• [TASK GOAL] Retype every record exactly. Leave the pictures out.

• [SOURCE INFORMATION]

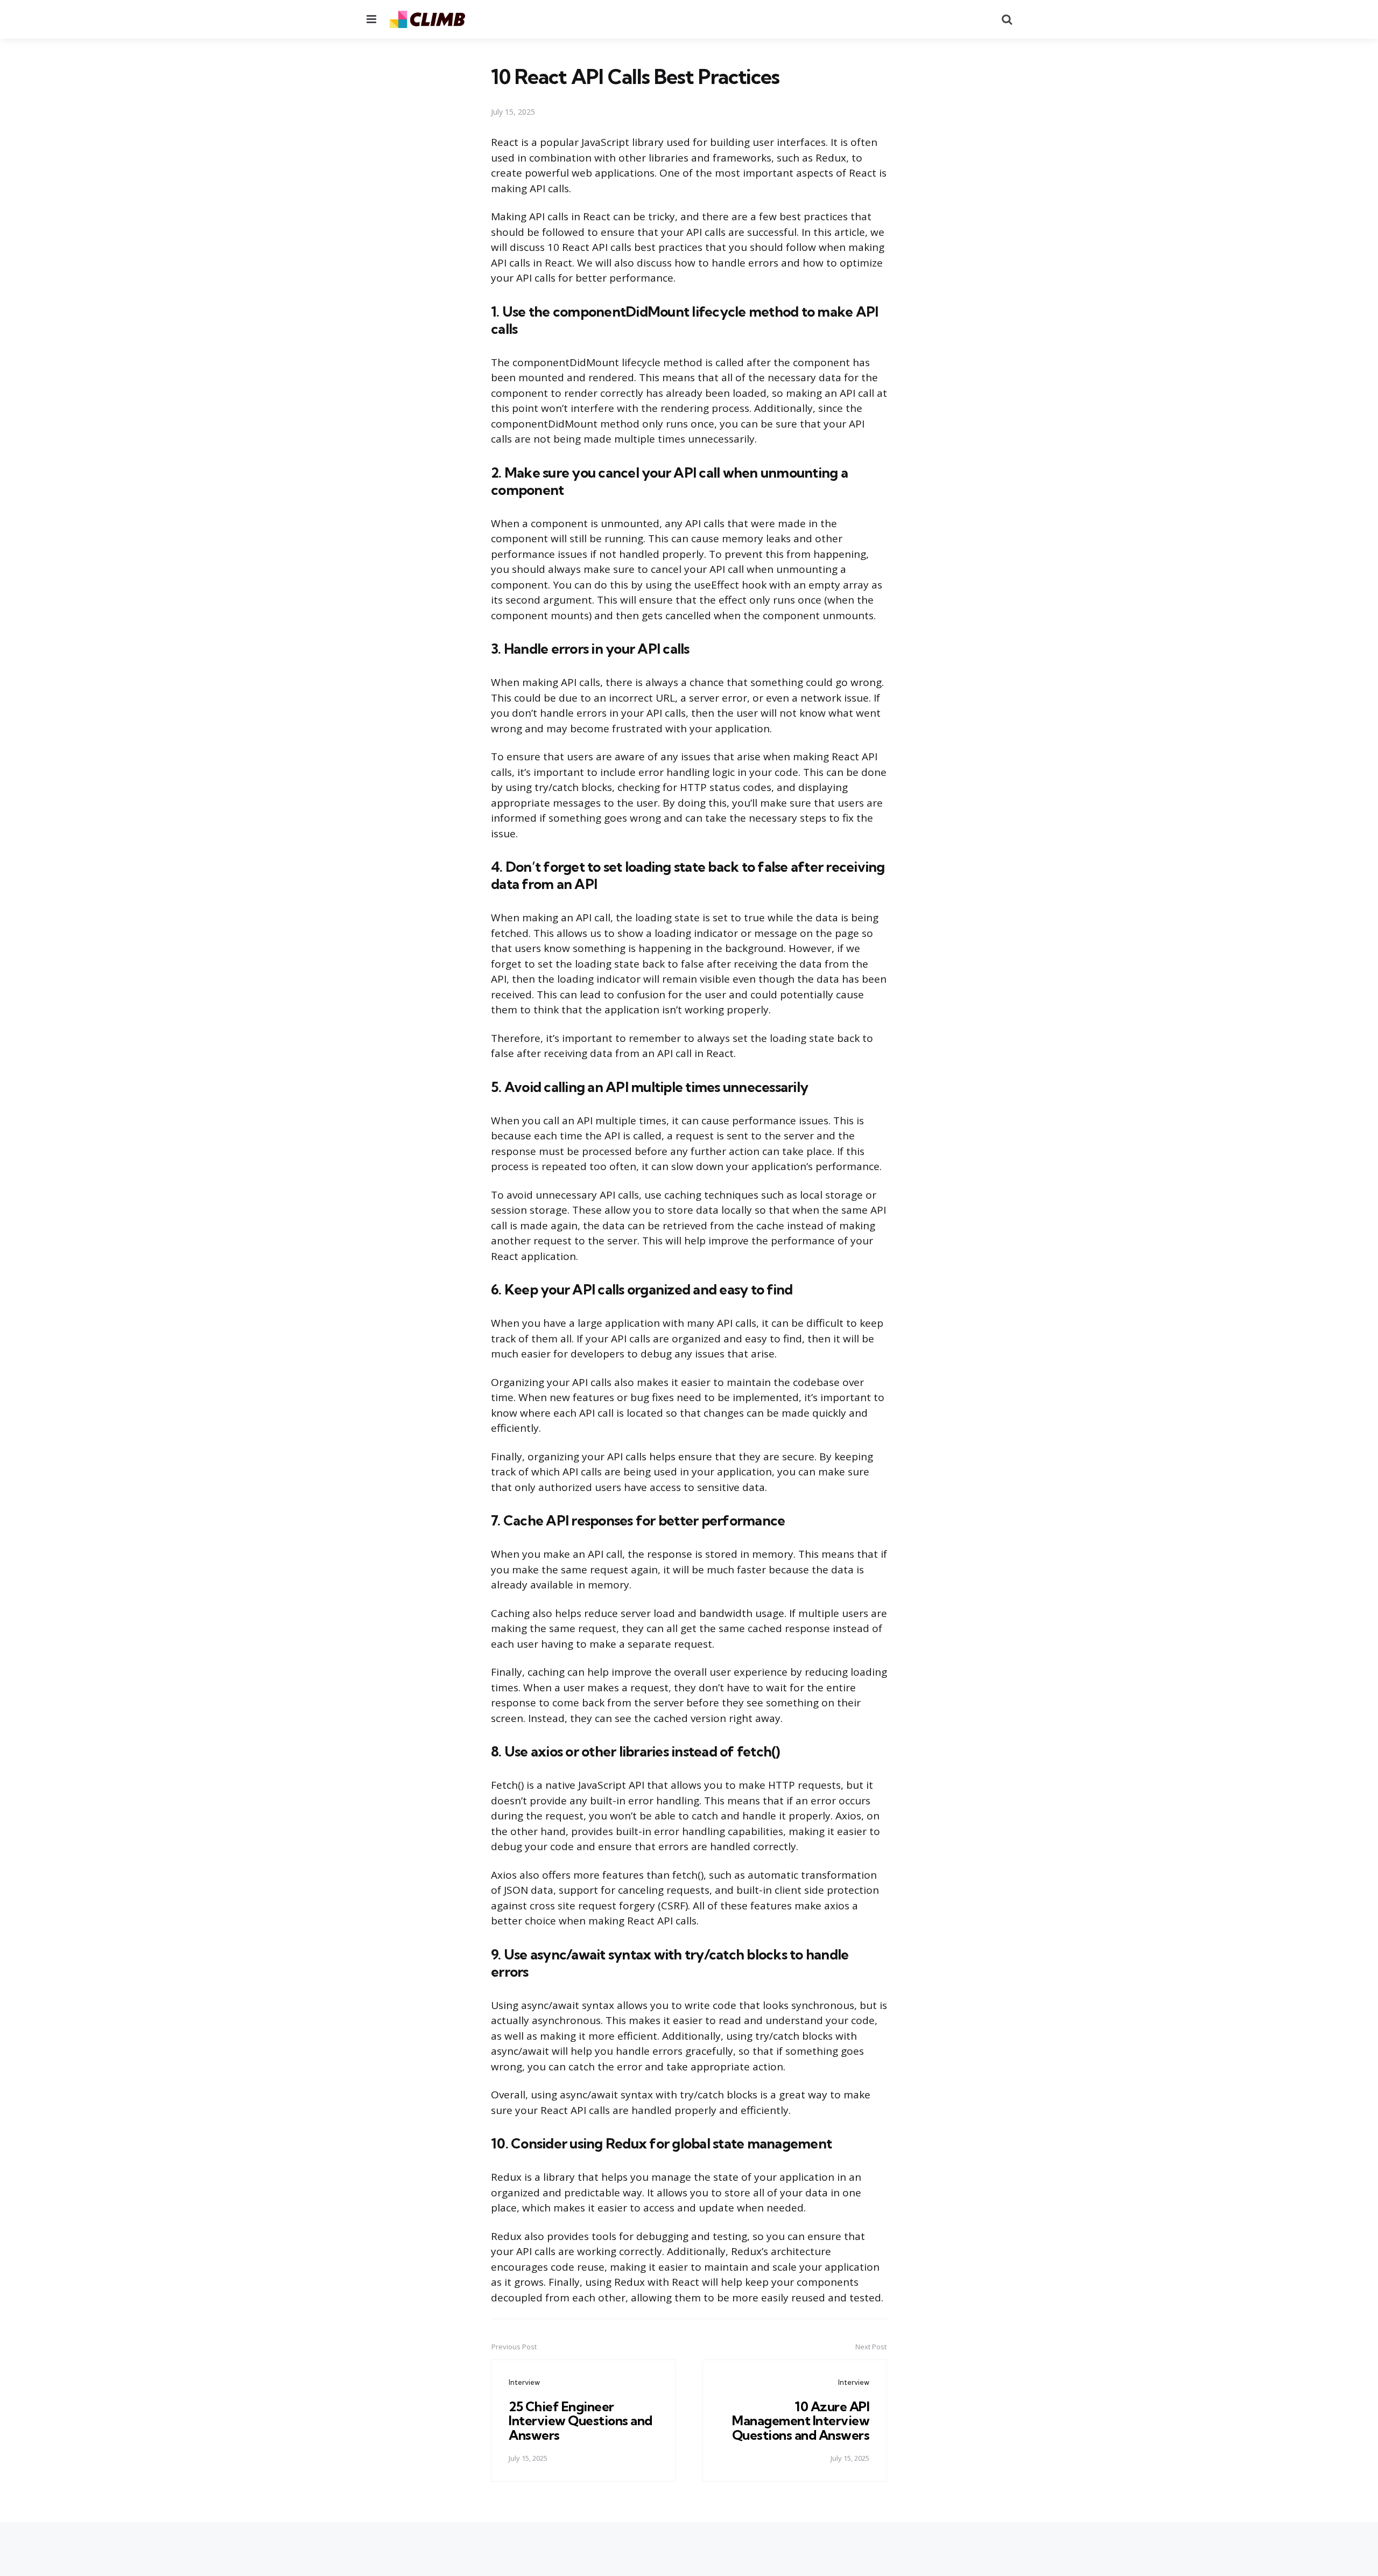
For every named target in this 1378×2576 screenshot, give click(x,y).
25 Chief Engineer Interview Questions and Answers (580, 2420)
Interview (524, 2382)
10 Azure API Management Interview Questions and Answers (801, 2420)
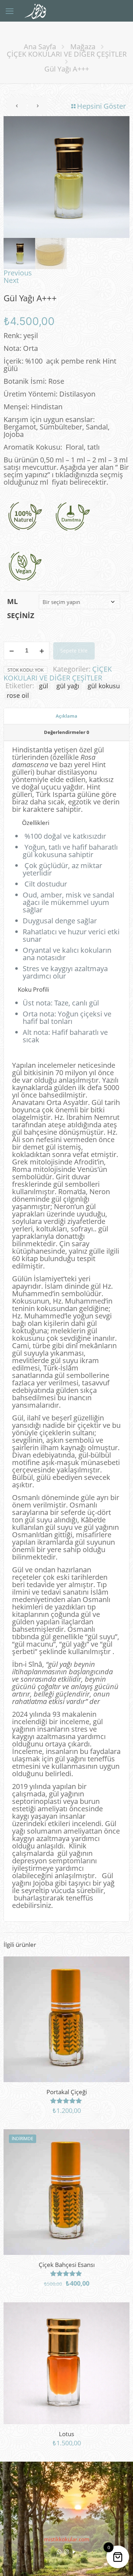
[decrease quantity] (11, 650)
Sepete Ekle (74, 650)
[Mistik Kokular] (38, 10)
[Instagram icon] (66, 2551)
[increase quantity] (41, 650)
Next (11, 280)
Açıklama (66, 716)
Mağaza (82, 46)
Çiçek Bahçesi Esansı (67, 2265)
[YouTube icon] (74, 2551)
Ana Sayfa (40, 46)
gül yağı (67, 686)
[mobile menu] (10, 11)
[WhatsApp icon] (59, 2551)
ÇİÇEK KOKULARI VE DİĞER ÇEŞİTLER (67, 54)
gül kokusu (104, 686)
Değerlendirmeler (66, 732)
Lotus (66, 2434)
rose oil (18, 695)
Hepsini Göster (101, 106)
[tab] (66, 716)
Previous (18, 273)
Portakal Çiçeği (66, 2092)
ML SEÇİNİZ (20, 608)
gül (43, 686)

• [EXERCISE RESPONSE]
For every named target in this 1378×2576 screenshot, give click(x,y).
25 Chief Engineer Interview Questions and Answers (580, 2420)
Interview (524, 2382)
10 Azure API Management Interview Questions and Answers (801, 2420)
[decrease quantity] (11, 650)
Sepete Ekle (74, 650)
[Mistik Kokular] (38, 10)
[Instagram icon] (66, 2551)
[increase quantity] (41, 650)
Next (11, 280)
Açıklama (66, 716)
Mağaza (82, 46)
Çiçek Bahçesi Esansı (67, 2265)
[YouTube icon] (74, 2551)
Ana Sayfa (40, 46)
gül yağı (67, 686)
[mobile menu] (10, 11)
[WhatsApp icon] (59, 2551)
ÇİÇEK KOKULARI VE DİĞER ÇEŞİTLER (67, 54)
gül kokusu (104, 686)
Değerlendirmeler (66, 732)
Lotus (66, 2434)
rose oil (18, 695)
Hepsini Göster (101, 106)
[tab] (66, 716)
Previous (18, 273)
Portakal Çiçeği (66, 2092)
ML SEÇİNİZ (20, 608)
gül (43, 686)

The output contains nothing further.